## EXTRAIT

Velléité d’ajustement géopolitique à l’échelle régionale
Dans leur statut (article 11 de la charte du Liptako-Gourma), les États de l’AES prévoient une ouverture aux États qui souhaiteraient les rejoindre. Ainsi, d’autres pays de la région pourraient être tentés de rallier ce bloc. Des exercices militaires ont été organisés par les États de l’AES et auxquels se sont joints le Tchad et le Togo. Il est important de relever qu’il y a toujours eu une multiplication et une superposition des cadres multilatéraux qui disposent d’un mandat en matière de sécurité en Afrique de l’Ouest. Cette configuration a toujours présenté de multiples appartenances des États au sein de plusieurs institutions. Dès lors, pour un État ou un autre, rejoindre l’AES ne signifierait pas nécessairement quitter d’autres organisations. La révolution interviendrait si un État hors Cédéao intégrait le nouveau bloc.

## DONNÉES FOURNIES
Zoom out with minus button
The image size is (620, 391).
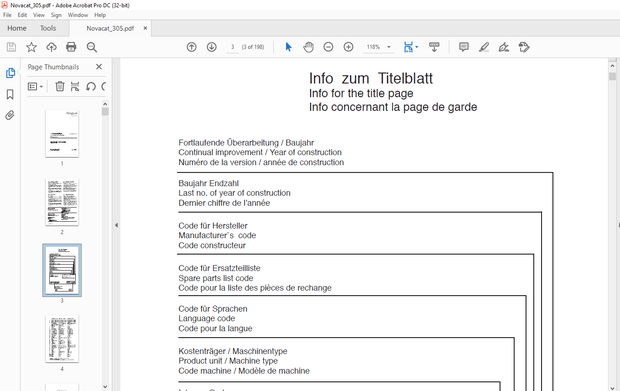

## EXERCICES
1: Citez tout le passage de l'extrait sur l'AES, depuis « Velléité d’ajustement géopolitique » jusqu'à « le nouveau bloc. ».
2: Répondez d'après l'extrait sur l'AES :
(a) Quel article de la charte du Liptako-Gourma prévoit l'ouverture de l'AES à d'autres États ?
(b) Quels pays se sont joints aux exercices militaires organisés par les États de l'AES ?
(c) Dans quel cas la révolution interviendrait-elle ?
Les données n'ont aucun lien avec l'extrait.

## CORRIGÉ
1:
Velléité d’ajustement géopolitique à l’échelle régionale
Dans leur statut (article 11 de la charte du Liptako-Gourma), les États de l’AES prévoient une ouverture aux États qui souhaiteraient les rejoindre. Ainsi, d’autres pays de la région pourraient être tentés de rallier ce bloc. Des exercices militaires ont été organisés par les États de l’AES et auxquels se sont joints le Tchad et le Togo. Il est important de relever qu’il y a toujours eu une multiplication et une superposition des cadres multilatéraux qui disposent d’un mandat en matière de sécurité en Afrique de l’Ouest. Cette configuration a toujours présenté de multiples appartenances des États au sein de plusieurs institutions. Dès lors, pour un État ou un autre, rejoindre l’AES ne signifierait pas nécessairement quitter d’autres organisations. La révolution interviendrait si un État hors Cédéao intégrait le nouveau bloc.

2:
(a) L'article 11.
(b) Le Tchad et le Togo.
(c) Si un État hors Cédéao intégrait le nouveau bloc.